When I finally combined all the columns, I was able to look at some preliminary results which were disappointing to say the least. It appeared that the amount of information provided by the Clery Act was much smaller than it initially looked. Some columns were added within the past couple of years and did not have a single reported incident. Other columns only had a few incidents reported over this nine-year time span. Many schools with over ten thousand students reported far too few crimes to be plausible. Due to this disappointing finding, I decided to add a new step in this project. Since I already have research surrounding sexual violence and the probability that sexual violence occurs on campus, it is possible that I could generate data based on those probabilities in tandem with the student population. By creating this “more realistic” dataset, I could make some compelling visuals comparing what colleges reported to what researchers think is going on. In order to add this step into the capstone project, I needed to do more work over the month long break.
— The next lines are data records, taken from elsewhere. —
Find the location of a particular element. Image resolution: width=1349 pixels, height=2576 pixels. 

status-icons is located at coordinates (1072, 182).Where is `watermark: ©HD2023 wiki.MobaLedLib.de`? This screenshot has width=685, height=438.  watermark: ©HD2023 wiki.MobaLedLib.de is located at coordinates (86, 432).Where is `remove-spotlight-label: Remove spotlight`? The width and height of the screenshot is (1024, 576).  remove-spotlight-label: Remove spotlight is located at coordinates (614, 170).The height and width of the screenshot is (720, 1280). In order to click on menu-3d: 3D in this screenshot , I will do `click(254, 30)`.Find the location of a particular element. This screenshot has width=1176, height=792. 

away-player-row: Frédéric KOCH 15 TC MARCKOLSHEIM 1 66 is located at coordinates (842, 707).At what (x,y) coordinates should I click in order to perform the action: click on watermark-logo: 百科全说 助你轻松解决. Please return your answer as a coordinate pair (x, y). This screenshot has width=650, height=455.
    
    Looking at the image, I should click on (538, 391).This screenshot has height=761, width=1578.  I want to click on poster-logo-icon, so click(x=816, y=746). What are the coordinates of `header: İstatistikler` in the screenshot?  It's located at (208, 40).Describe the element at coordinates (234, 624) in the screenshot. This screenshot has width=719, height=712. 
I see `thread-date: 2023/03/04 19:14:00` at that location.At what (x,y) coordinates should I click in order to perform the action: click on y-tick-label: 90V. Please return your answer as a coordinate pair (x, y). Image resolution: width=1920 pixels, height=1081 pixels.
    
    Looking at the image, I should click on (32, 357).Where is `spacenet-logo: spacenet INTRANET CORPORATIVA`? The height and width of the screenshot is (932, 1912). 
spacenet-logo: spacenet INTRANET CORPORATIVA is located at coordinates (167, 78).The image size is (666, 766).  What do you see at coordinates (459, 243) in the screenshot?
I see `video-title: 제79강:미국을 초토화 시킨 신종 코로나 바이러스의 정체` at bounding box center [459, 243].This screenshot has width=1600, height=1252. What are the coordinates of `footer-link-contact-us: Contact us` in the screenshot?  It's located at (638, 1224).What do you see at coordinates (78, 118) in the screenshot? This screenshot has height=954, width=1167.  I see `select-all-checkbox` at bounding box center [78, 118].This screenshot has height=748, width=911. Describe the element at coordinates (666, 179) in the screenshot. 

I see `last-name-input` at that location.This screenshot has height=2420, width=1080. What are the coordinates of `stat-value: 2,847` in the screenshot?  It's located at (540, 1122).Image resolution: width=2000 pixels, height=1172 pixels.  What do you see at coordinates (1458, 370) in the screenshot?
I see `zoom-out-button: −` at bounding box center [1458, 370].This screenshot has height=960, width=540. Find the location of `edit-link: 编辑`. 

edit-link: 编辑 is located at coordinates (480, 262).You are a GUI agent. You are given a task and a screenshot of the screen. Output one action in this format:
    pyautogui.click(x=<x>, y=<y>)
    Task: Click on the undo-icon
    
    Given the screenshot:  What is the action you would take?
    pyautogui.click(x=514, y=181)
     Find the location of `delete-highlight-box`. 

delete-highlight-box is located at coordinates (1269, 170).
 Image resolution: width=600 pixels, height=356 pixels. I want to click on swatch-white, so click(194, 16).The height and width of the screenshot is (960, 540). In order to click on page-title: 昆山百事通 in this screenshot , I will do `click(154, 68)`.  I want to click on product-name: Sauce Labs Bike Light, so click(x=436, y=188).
Over the second half of break I made and finished the validation program. The validation program takes a lot of code from the previous program, but rather than concatenating dataframes it compares every cell of the original report and to the cells of my newly generated master report. Any inconsistences were recorded in a CSV file for further review. After running my program, I only found a few hundred errors which were simply improper string comparisons between null values. It seems that my original programs were successful in concatenating dataframes.
While I was building my validation program, I also had copy edits from my capstone partner. Since I had time over the month-long break, I did also go through my research paper and to make changes from the final edits of last semester as well as my partner’s edits. I then edited Chapter 2 to change some outdated assumptions. (Mainly I wanted to change my context research explanation to not include interviews since we are not conducting any interviews.) Since the Professional Writing capstone advisor has given the go ahead to run calls for submissions without IRB approval, I will be using the calls for submissions simply as a source for my research, not conducting any research directly with participants. This will make any research regarding Champlain College retroactive, not proactive, therefore no human subjects will be involved. Students will simply be giving their own stories just as they would any student publication. The professional writing side of this capstone will only affect the final presentation of the information, which will be in the form of a website where I present information alongside Champlain College student’s stories.
Now that I am confident that my data is accurate, I can start the current semester (this week) making the data probability generator program. Within the next week I will have another dataset to compare results and I can start visualizations, linear regression, time series analysis, and much more within the next month. The Professional Writing Capstone has also begun, allowing me to attend these classes as well to help with any call for submissions and website building. So far, everything is going as planned.